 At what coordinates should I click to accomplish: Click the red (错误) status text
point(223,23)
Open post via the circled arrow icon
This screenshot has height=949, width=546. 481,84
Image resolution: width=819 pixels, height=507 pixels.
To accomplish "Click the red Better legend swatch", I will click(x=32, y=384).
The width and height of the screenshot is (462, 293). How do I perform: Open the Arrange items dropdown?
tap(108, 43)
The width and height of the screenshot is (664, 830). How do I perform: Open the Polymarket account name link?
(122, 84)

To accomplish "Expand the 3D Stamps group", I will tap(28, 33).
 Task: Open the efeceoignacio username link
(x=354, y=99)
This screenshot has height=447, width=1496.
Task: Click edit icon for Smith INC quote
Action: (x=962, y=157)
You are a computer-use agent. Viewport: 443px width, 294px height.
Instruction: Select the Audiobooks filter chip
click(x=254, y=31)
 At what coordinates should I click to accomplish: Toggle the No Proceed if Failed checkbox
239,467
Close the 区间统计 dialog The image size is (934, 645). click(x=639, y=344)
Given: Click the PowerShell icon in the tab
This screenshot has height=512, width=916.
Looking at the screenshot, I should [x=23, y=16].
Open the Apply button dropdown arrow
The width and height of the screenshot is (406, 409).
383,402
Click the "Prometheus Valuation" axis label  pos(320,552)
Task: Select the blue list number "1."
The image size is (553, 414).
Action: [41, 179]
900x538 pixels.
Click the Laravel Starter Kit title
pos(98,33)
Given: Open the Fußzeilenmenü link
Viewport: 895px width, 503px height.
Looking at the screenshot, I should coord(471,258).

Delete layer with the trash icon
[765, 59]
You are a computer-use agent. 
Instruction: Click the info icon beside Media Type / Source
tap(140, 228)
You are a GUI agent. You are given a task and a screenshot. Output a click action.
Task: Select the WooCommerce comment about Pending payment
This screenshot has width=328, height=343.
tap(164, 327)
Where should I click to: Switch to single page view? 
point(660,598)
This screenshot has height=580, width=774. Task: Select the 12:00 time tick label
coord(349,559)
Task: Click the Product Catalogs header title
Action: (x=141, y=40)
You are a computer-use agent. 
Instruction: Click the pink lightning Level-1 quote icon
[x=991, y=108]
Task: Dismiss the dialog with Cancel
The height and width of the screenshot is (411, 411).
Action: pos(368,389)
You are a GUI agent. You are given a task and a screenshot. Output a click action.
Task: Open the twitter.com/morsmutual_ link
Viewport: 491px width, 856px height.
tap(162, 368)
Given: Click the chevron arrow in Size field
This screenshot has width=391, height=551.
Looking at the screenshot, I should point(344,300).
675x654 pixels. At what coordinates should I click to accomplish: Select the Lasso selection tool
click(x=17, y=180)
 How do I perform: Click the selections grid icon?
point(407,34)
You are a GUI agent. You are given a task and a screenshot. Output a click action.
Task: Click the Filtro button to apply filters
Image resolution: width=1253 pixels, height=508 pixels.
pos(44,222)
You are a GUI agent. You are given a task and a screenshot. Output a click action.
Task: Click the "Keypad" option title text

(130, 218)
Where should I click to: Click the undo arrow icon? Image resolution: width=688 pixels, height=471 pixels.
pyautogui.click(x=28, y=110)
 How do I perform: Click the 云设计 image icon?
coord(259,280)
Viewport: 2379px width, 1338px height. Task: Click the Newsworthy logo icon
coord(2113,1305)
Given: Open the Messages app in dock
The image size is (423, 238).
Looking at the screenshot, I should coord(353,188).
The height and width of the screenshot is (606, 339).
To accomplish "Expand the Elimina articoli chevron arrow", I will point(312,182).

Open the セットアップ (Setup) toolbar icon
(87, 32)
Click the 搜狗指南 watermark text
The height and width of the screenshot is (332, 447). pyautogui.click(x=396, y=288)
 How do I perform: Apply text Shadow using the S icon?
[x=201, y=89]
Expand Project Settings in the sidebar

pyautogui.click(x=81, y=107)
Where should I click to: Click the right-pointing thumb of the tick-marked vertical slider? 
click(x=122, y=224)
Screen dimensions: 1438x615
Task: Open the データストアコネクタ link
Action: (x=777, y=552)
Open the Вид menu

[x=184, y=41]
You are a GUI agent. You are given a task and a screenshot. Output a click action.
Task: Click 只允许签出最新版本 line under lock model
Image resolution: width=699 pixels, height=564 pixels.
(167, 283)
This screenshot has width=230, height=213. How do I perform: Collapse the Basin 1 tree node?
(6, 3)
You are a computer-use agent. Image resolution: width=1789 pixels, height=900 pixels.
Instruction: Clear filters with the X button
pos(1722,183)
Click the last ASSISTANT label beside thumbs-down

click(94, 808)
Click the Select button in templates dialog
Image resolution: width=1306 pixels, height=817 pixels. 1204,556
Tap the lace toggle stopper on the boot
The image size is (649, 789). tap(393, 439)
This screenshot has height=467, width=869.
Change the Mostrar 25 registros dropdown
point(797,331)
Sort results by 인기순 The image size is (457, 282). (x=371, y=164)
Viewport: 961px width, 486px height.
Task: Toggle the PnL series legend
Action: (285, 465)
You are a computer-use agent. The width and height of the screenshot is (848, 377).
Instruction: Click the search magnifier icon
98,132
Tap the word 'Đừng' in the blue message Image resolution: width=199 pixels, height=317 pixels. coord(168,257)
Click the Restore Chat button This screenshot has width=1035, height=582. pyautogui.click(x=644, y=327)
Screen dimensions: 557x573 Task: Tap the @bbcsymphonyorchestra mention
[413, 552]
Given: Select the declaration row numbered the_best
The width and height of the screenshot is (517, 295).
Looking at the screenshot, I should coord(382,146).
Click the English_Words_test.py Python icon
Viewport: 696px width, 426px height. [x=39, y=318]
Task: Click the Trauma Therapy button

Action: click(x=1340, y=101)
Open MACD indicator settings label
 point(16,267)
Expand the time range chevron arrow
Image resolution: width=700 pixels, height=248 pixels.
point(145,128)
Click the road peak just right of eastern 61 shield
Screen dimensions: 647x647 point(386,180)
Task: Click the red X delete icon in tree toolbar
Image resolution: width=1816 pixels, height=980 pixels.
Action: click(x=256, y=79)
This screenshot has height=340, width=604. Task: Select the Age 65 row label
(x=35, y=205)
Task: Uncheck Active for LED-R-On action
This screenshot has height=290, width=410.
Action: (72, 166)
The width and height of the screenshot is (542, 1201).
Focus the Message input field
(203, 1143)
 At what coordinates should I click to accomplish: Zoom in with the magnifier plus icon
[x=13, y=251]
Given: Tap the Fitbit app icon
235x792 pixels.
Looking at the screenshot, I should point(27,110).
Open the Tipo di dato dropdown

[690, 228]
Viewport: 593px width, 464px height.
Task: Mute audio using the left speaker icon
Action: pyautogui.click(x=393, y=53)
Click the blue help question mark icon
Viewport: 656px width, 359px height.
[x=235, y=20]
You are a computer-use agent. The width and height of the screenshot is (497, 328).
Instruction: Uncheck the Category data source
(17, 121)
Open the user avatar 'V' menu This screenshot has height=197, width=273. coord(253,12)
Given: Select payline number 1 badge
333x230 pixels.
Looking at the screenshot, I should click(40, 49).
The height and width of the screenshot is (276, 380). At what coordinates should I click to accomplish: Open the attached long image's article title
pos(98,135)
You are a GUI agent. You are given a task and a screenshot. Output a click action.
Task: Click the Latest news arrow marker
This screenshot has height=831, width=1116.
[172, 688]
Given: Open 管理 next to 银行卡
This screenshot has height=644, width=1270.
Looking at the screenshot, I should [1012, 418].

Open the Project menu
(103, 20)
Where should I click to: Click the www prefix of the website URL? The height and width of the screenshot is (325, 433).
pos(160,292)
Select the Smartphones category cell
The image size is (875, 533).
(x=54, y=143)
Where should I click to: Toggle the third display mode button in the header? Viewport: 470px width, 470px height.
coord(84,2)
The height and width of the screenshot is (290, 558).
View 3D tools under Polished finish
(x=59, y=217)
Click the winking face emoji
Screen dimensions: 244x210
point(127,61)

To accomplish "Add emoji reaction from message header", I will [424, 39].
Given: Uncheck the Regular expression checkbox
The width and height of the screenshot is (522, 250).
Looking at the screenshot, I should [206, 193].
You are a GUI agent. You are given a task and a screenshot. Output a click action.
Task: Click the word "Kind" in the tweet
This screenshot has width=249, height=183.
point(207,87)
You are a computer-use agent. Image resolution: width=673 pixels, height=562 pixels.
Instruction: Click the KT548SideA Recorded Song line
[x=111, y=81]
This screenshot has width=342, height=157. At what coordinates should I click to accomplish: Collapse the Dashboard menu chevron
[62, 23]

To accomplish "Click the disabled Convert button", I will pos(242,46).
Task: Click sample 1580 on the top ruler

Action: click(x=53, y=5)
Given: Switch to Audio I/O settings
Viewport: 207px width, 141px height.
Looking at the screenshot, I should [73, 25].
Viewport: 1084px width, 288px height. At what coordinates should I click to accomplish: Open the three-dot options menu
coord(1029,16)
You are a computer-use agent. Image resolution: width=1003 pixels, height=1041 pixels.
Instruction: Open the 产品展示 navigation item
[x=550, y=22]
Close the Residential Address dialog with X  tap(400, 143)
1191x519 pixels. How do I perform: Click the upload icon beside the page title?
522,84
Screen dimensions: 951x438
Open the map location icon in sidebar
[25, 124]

------------------------------------------------

WORK REQUEST — What lines above contain the word "computer"? Return each such line.

EXERCISE ANSWER —
You are a computer-use agent. Viewport: 443px width, 294px height.
You are a computer-use agent. 
You are a computer-use agent. 
You are a computer-use agent. Image resolution: width=1789 pixels, height=900 pixels.
You are a computer-use agent. The width and height of the screenshot is (848, 377).
You are a computer-use agent. The width and height of the screenshot is (497, 328).
You are a computer-use agent. Image resolution: width=673 pixels, height=562 pixels.
You are a computer-use agent. Image resolution: width=1003 pixels, height=1041 pixels.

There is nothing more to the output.